4. En l'espèce, la requérante qui a déposé sa demande le 5 juillet 2021 et depuis fait l'objet de plusieurs récépissés de demande dont le dernier a expiré le 17 octobre 2024, fait valoir que la décision en litige a des effets équivalents au retrait de la décision lui accordant le regroupement familial et que la circonstance qu'elle ne bénéficie que de récépissés de demande de carte de séjour dont le dernier est expiré fait obstacle à ce qu'elle puisse trouver un emploi pérenne. Dans les circonstances de l'espèce, et en l'absence de toute pièce ou observation produite par la préfète de l'Essonne, la condition d'urgence doit être regardée comme remplie.
Sur le doute sérieux :
5. Aux termes de l'article L. 423-14 du code de l'entrée et du séjour des étrangers et du droit d'asile : " " L'étranger qui a été autorisé à séjourner en France au titre du regroupement familial dans les conditions prévues au chapitre IV du titre III, entré en France régulièrement et dont le conjoint est titulaire d'une carte de séjour temporaire, d'une carte de séjour pluriannuelle ou d'une carte de résident, se voit délivrer une carte de séjour temporaire portant la mention " vie privée et familiale " d'une durée d'un an.".

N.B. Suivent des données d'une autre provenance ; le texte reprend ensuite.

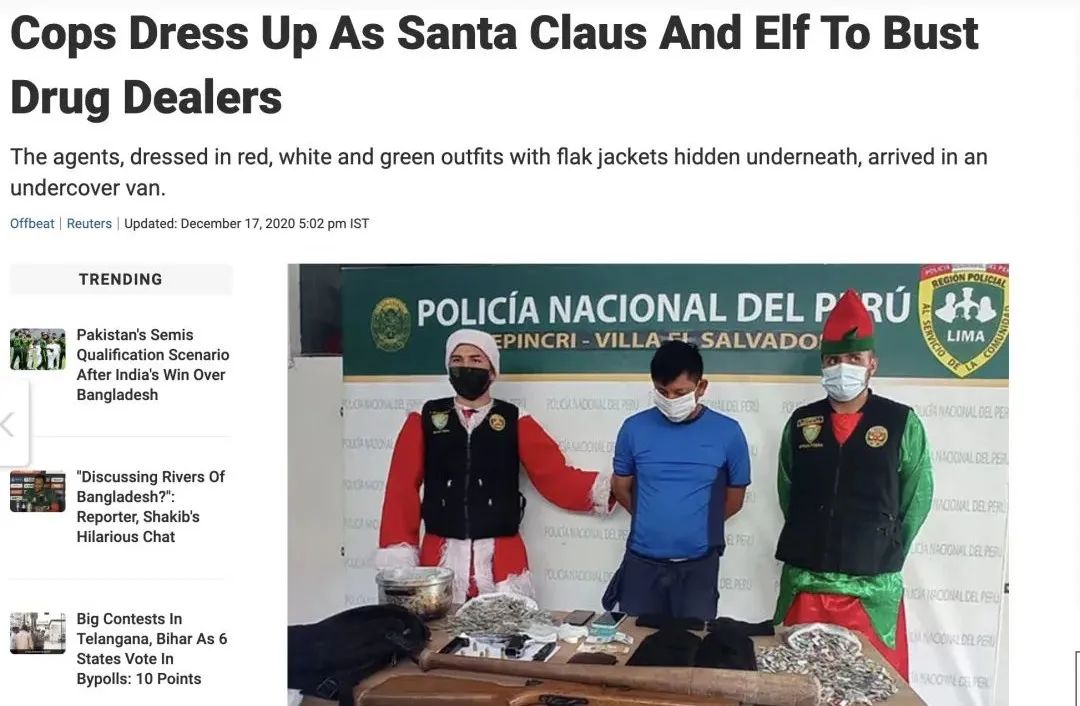Open the Reuters source link
The height and width of the screenshot is (706, 1080).
[89, 224]
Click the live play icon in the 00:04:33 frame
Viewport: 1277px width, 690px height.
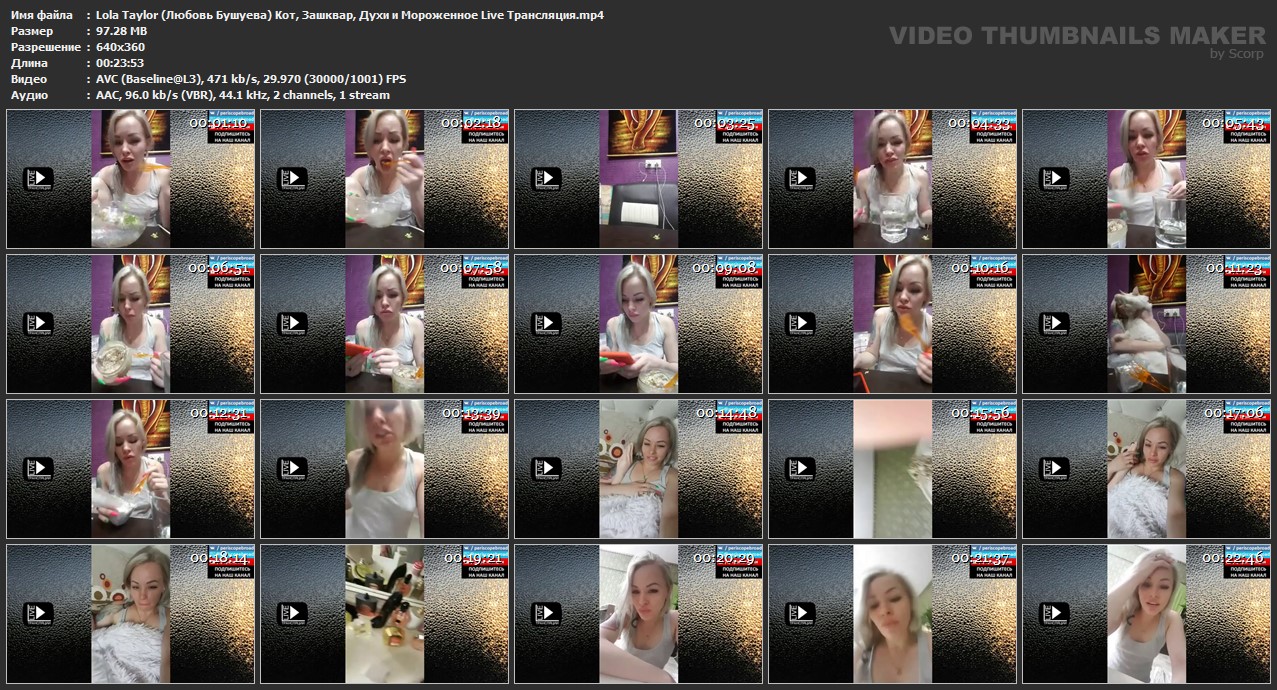coord(801,179)
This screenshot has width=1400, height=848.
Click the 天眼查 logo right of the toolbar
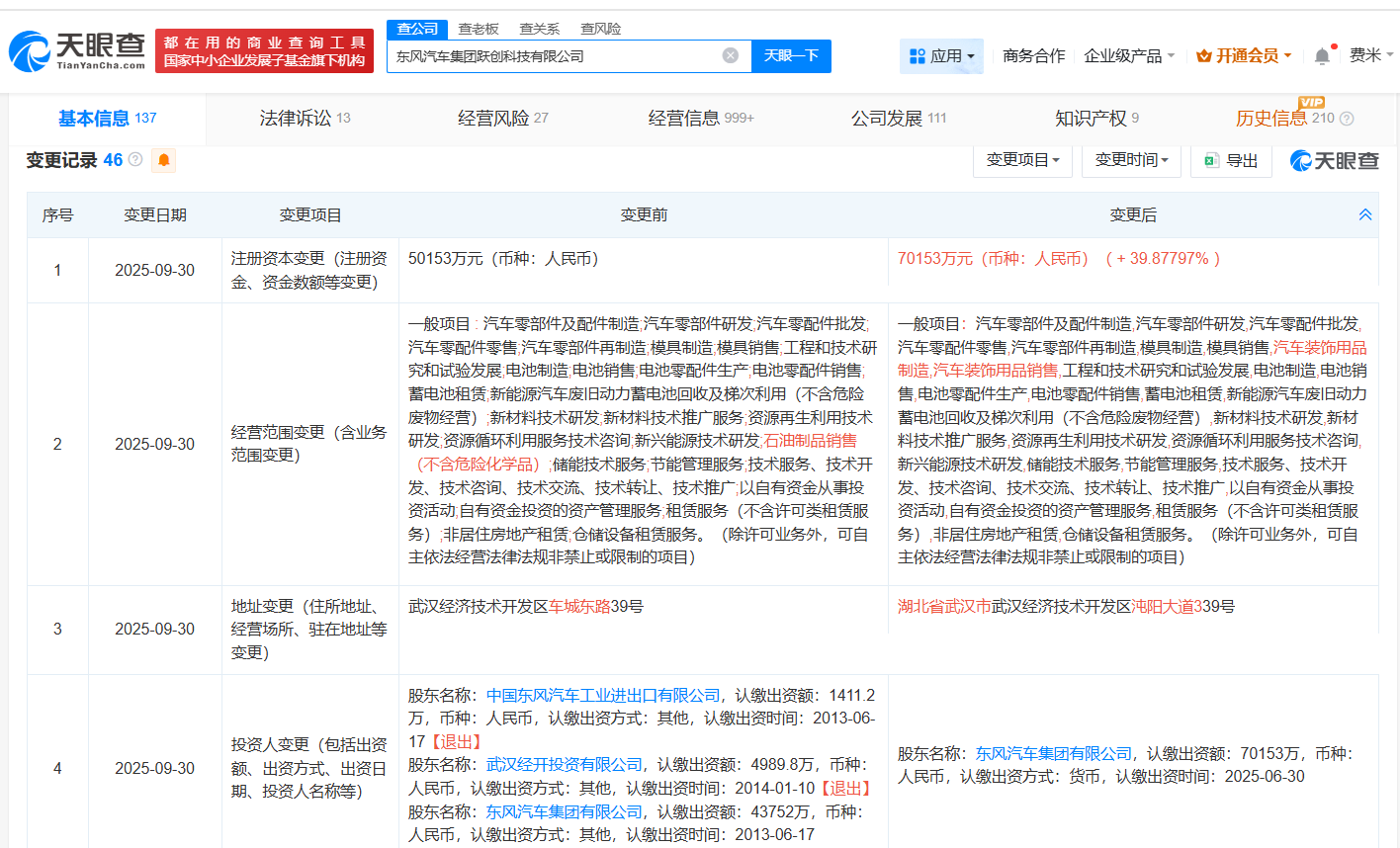tap(1333, 159)
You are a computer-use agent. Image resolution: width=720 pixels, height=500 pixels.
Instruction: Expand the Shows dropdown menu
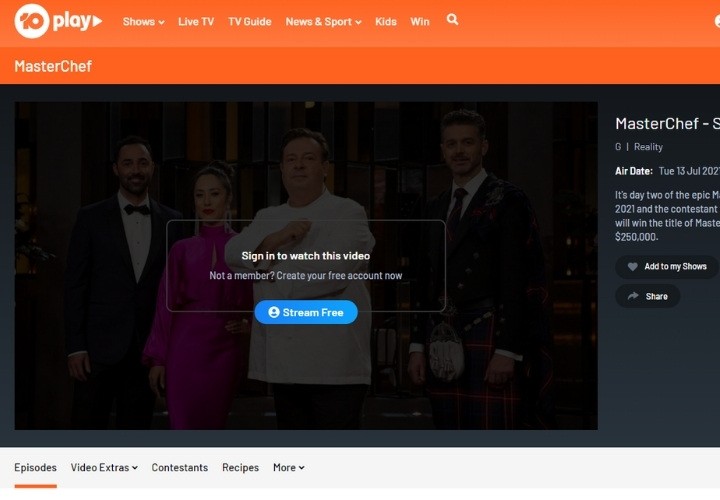click(143, 22)
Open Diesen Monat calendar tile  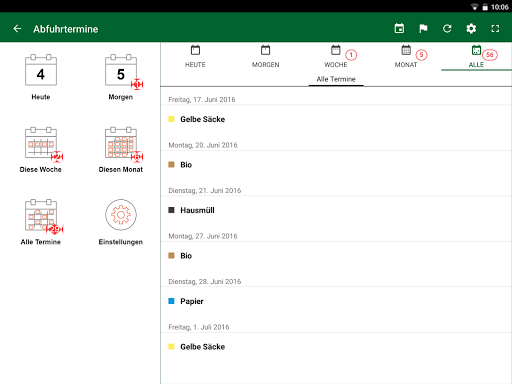point(121,150)

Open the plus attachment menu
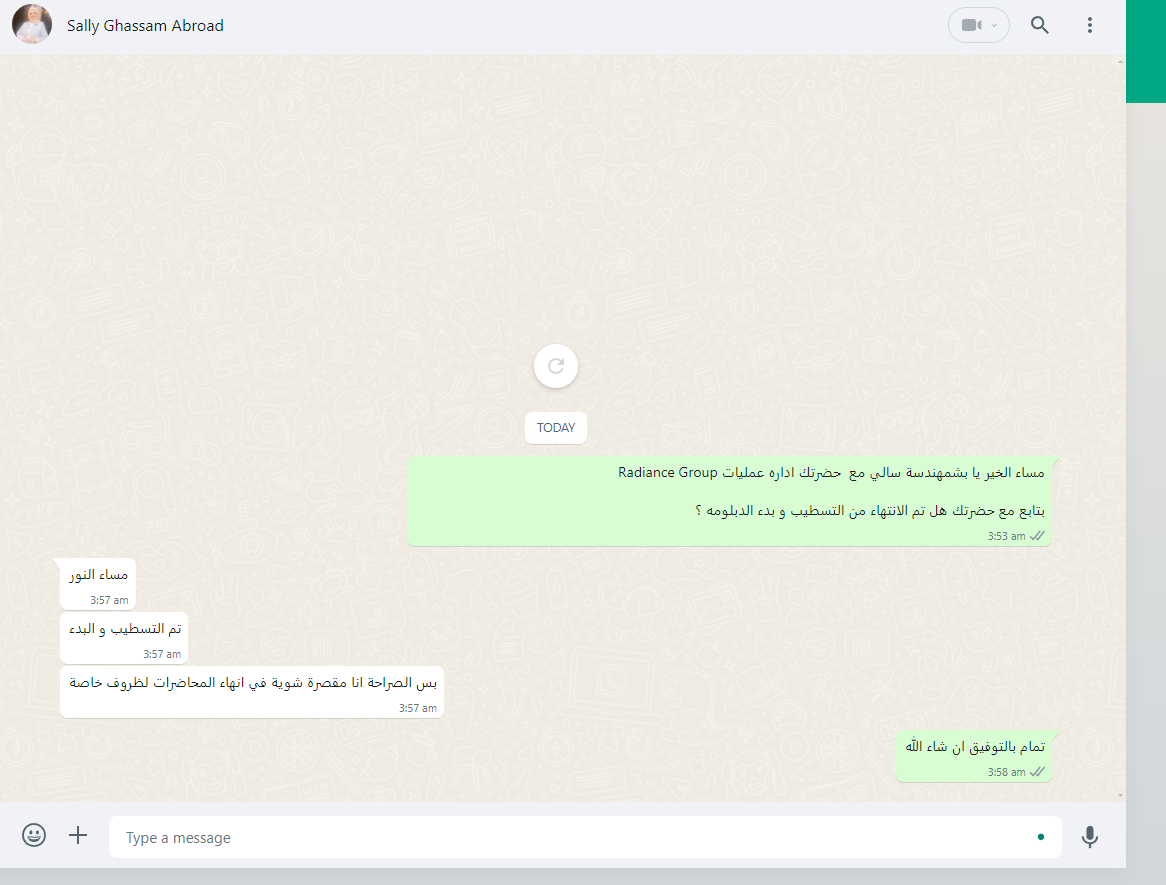click(x=78, y=835)
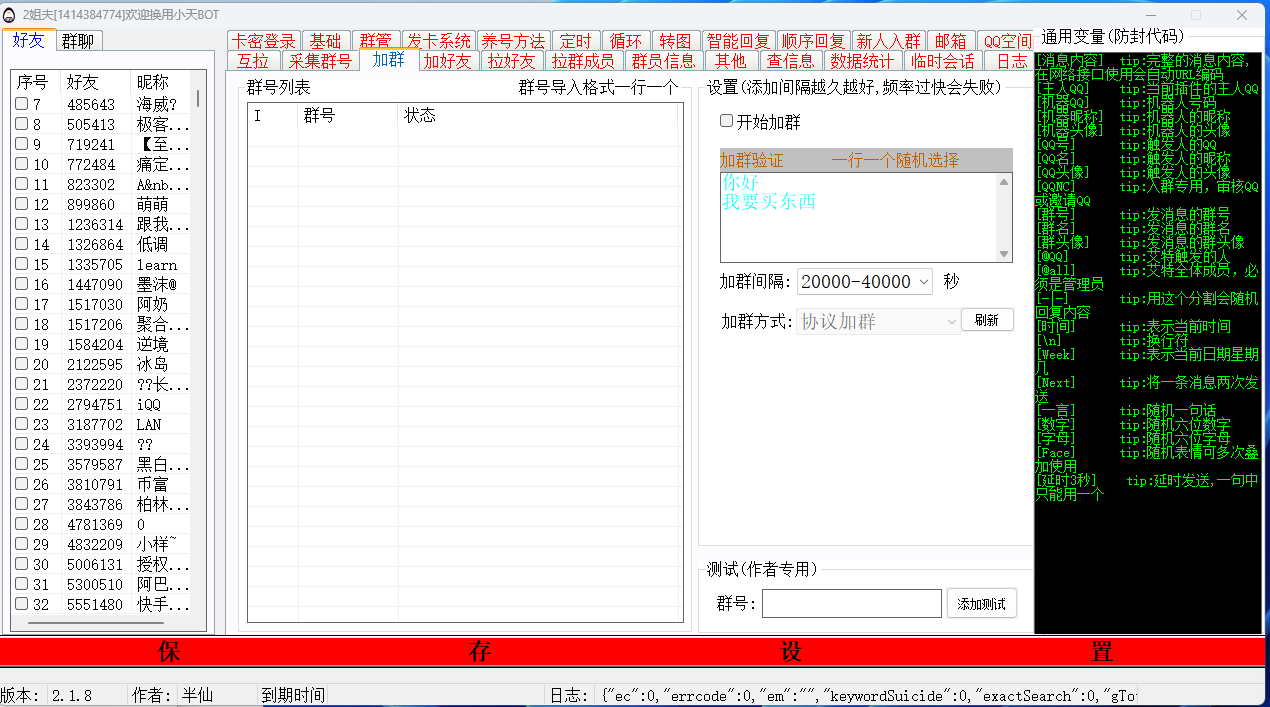Go to the 加好友 tab
1270x707 pixels.
point(447,61)
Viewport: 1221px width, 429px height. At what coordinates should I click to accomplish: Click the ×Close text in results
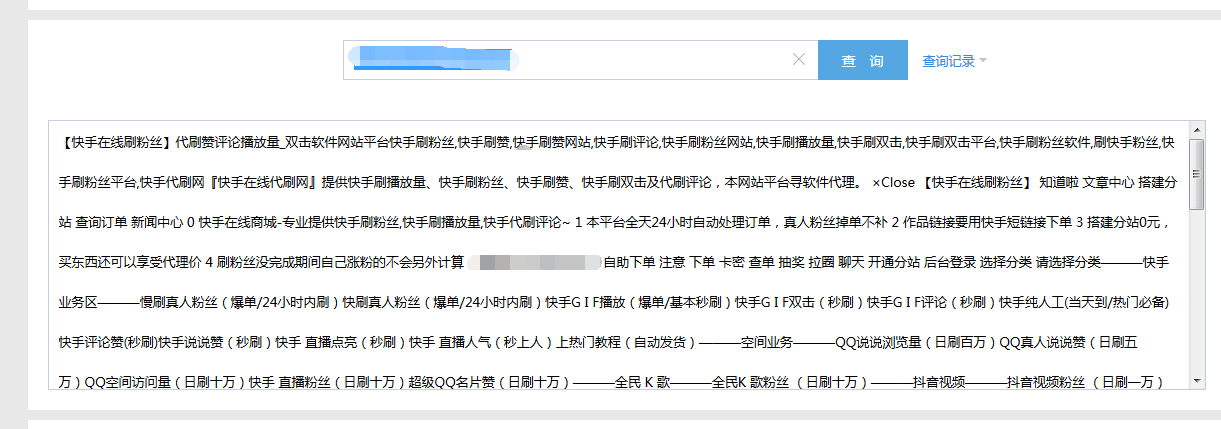coord(893,183)
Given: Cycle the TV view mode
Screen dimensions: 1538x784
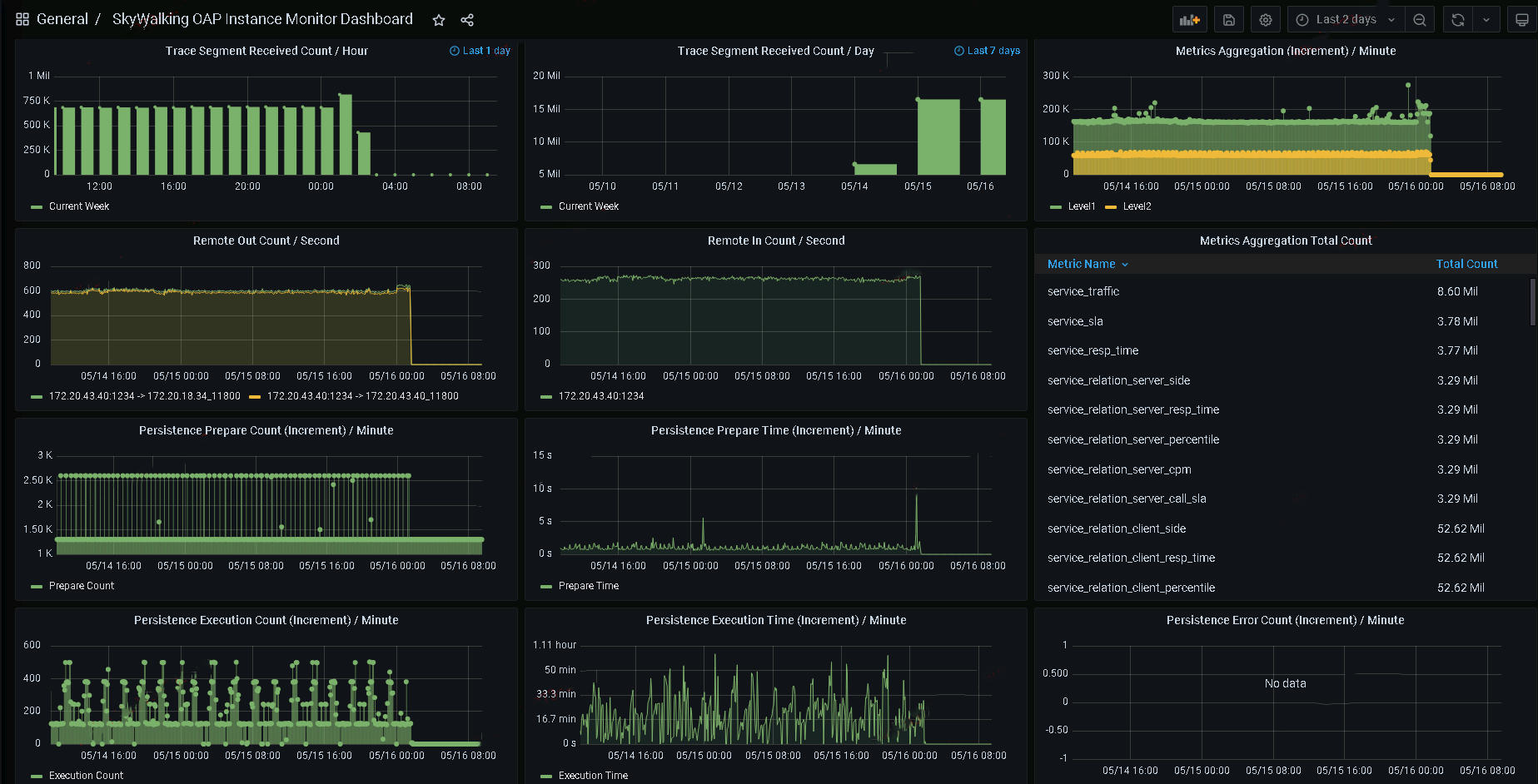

6. En l'espèce il est soutenu sans être contesté que Mme B A remplit les conditions de l'article L 423-14 du code du code de l'entrée et du séjour des étrangers et du droit d'asile dès lors que son conjoint est titulaire d'une carte de résident, qu'elle a bien sollicité la délivrance d'une carte de séjour temporaire et qu'elle a justifié du certificat de contrôle médical prévu par les dispositions de l'article R 434-36 du même code. Par suite, le moyen tiré de l'erreur de droit commise par la préfète, est de nature, en l'état de l'instruction, à créer un doute sérieux sur la légalité de la décision en litige.
7. Il résulte de l'ensemble de ce qui précède que les deux conditions de l'article L. 521-1 du code de justice administrative étant réunis, il y a lieu de prononcer la suspension de l'exécution de la décision en litige.
8. La présente ordonnance implique nécessairement que le préfet de l'Essonne réexamine sa situation dans un délai d'un mois. Il n'y a pas lieu, en l'état, d'assortir ces injonctions d'une mesure d'astreinte.
9. Il y a lieu, dans les circonstances de l'espèce, de mettre à la charge de l'Etat une somme de 1000 euros à verser à Mme A en application de l'article L. 761-1 du code de justice administrative.
O R D O N N E :
Article 1er : L'exécution de la décision de la préfète de l'Essonne refusant à Mme B A la délivrance d'une carte de séjour temporaire mention " vie privée et familiale " est suspendue.
Article 2 : Il est enjoint à la préfète de l'Essonne de réexaminer la situation de Mme B A dans un délai d'un mois.
Article 3 : L'Etat versera à Mme B A une somme de 1 000 euros en application de l'article L. 761-1 du code de justice administrative.
Article 4 : Le surplus des conclusions de la requête est rejeté.
Article 5 : La présente ordonnance sera notifiée à Mme B A, au ministre de l'intérieur et à la préfète de l'Essonne.
Fait à Versailles, le 22 octobre 2024.
Le juge des référés, La greffière,
signésigné
P. Ouardes S Paulin
La République mande et ordonne au ministre de l'intérieur en ce qui le concerne ou à tous commissaires de justice à ce requis en ce qui concerne les voies de droit commun, contre les parties privées, de pourvoir à l'exécution de la présente décision.